Wow @kelvin063 this is great!
Done. Thanks again!
Thank you! Indeed, IGraph has been an inspiration for Flint: • It has inspired some of Flint's syntactic conventions, namely the triple normal form map. • More broadly, Flint and IGraph both share the idea of being a Clojure data layer on top of RDF/SPARQL.
I noticed that you're using # inst. The ont-app/vocabulary module defines an # lstr reader macro. I know @simongray has also found that useful. =ont-app/vocabulary has a bunch of other stuff that might be a bit more weight than you'd like to take on.
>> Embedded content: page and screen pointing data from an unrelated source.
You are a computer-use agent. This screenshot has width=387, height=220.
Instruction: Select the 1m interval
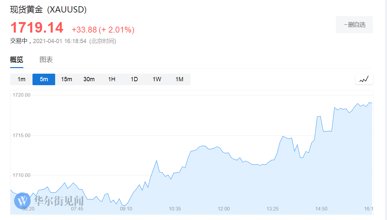[x=21, y=79]
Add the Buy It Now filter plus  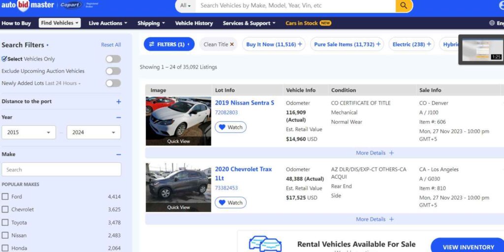[300, 44]
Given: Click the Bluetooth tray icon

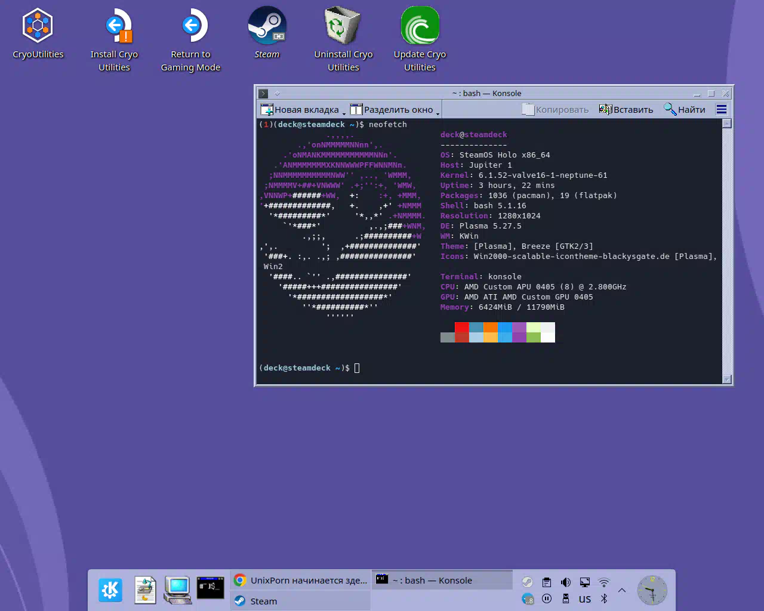Looking at the screenshot, I should (604, 598).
Would it be of use to you if I broke # lstr into its own project?
@eric.d.scott Yeah, ont-app/vocabulary is really nice, as are your other RDF libs. Speaking of… I just submitted a PR to ont-app/vocabulary with a tiny fix to a bug I found.
Oh. Thanks!
It had not occurred to me that a lstr would have \n's in them.
me neither, but I’ve found it in both ontolex and vann so far
It does seem that # lstr could live independently of the rest of ont-app/vocabulary, yeah?
I guess it’s a trade-off. I do like mini-libs, but they can also get too small sometimes.
Yeah, maybe I'll let that season for a bit.
https://github.com/ont-app/vocabulary v. 0.1.6 is now committed! Thanks Simon!
Strangely (s) is not supported in cljs
it isn’t? hm… that doesn’t solve my issue then… :S
In that case, let me make another PR
it is an easily solvable problem after all. Initially, I just made a non-capturing group of (?:.|\s), but then I decided to use the flag instead as it is the “cleaner” solution.
perhaps you could put (?:.|\s)instead of . in the CLJS regex?
that would match any character as well as any whitespace, so essentially the same as a DOTALL .
This should fix it https://github.com/ont-app/vocabulary/pull/17
Awesome! Thanks! Clearly your regex-fu is top-notch. I'll incorporate this when I get back to my desk.